== Work to complete ==
Output only the lines below that start at the line containing "You are a GUI" and end at the line containing "This screenshot has height=430, width=712.", with both ends kept.

== Source material ==
* * * * * * * * *
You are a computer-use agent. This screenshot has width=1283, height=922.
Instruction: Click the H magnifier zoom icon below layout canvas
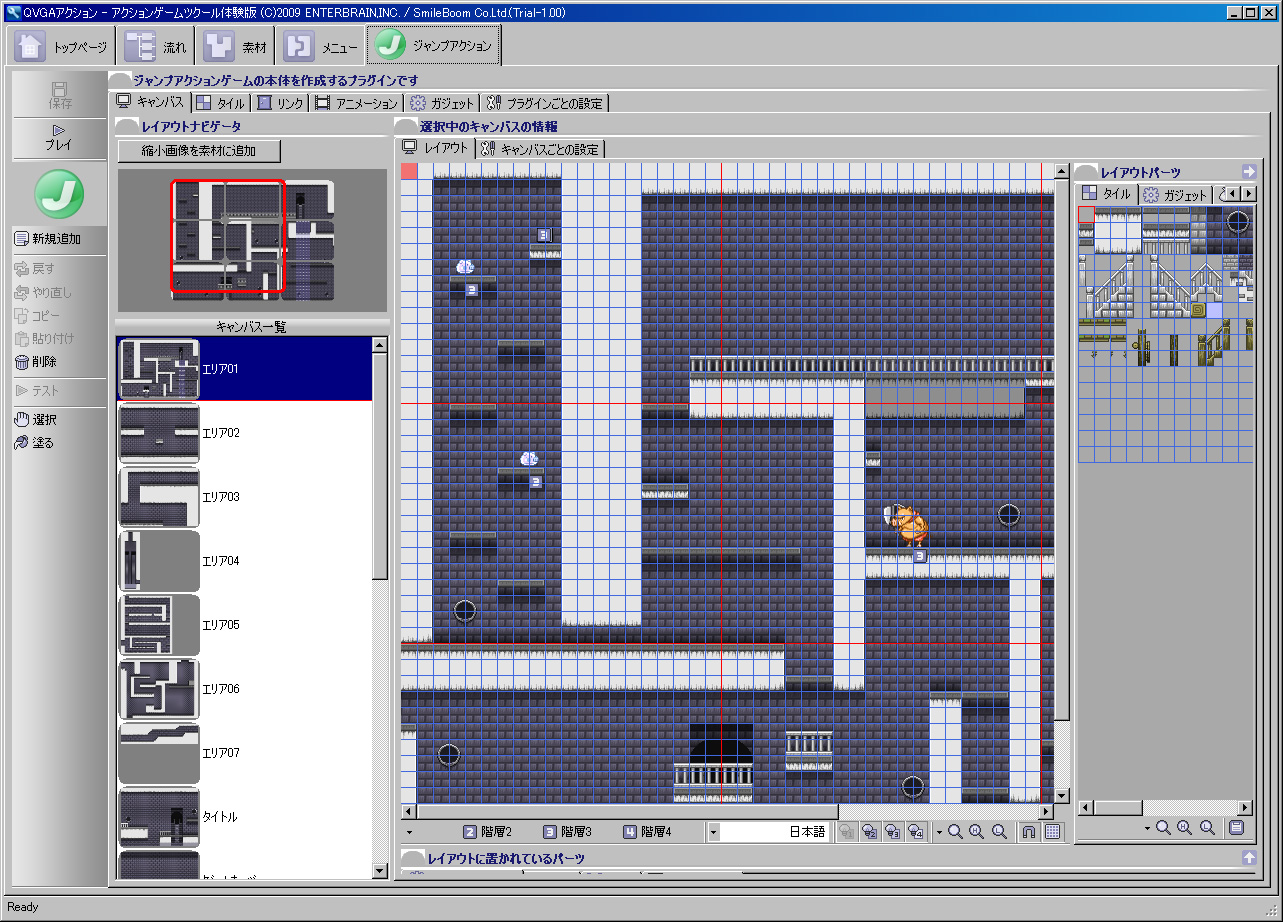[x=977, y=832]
* * * * * * * * *
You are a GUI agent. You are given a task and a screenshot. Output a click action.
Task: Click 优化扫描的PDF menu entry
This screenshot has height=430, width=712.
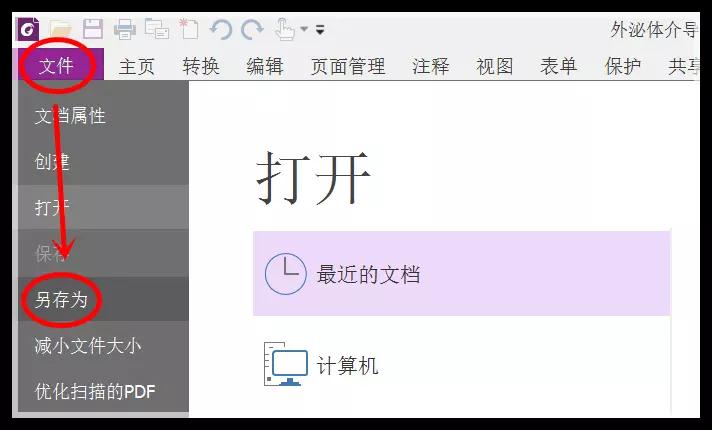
* * * * * * * * *
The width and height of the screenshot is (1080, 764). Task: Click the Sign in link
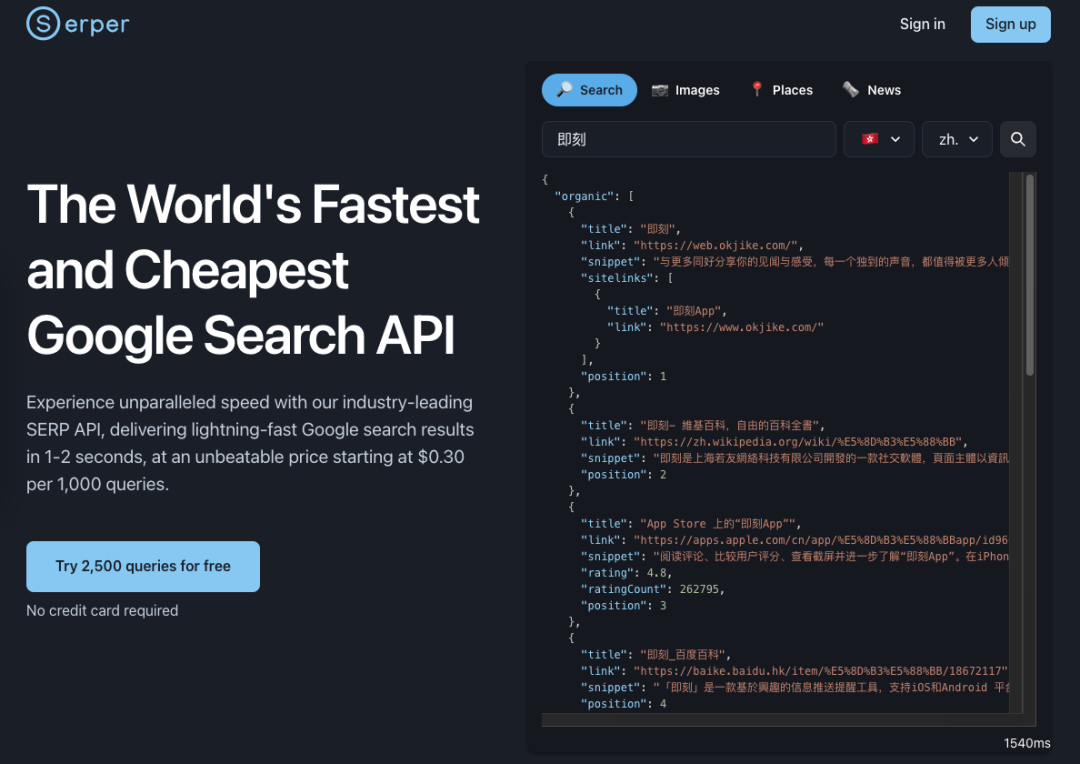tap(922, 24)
* * * * * * * * *
== Exercise response ==
You are a GUI agent. You are given a task and a screenshot. Output a click action.
Task: Click 优化扫描的PDF menu entry
This screenshot has height=430, width=712.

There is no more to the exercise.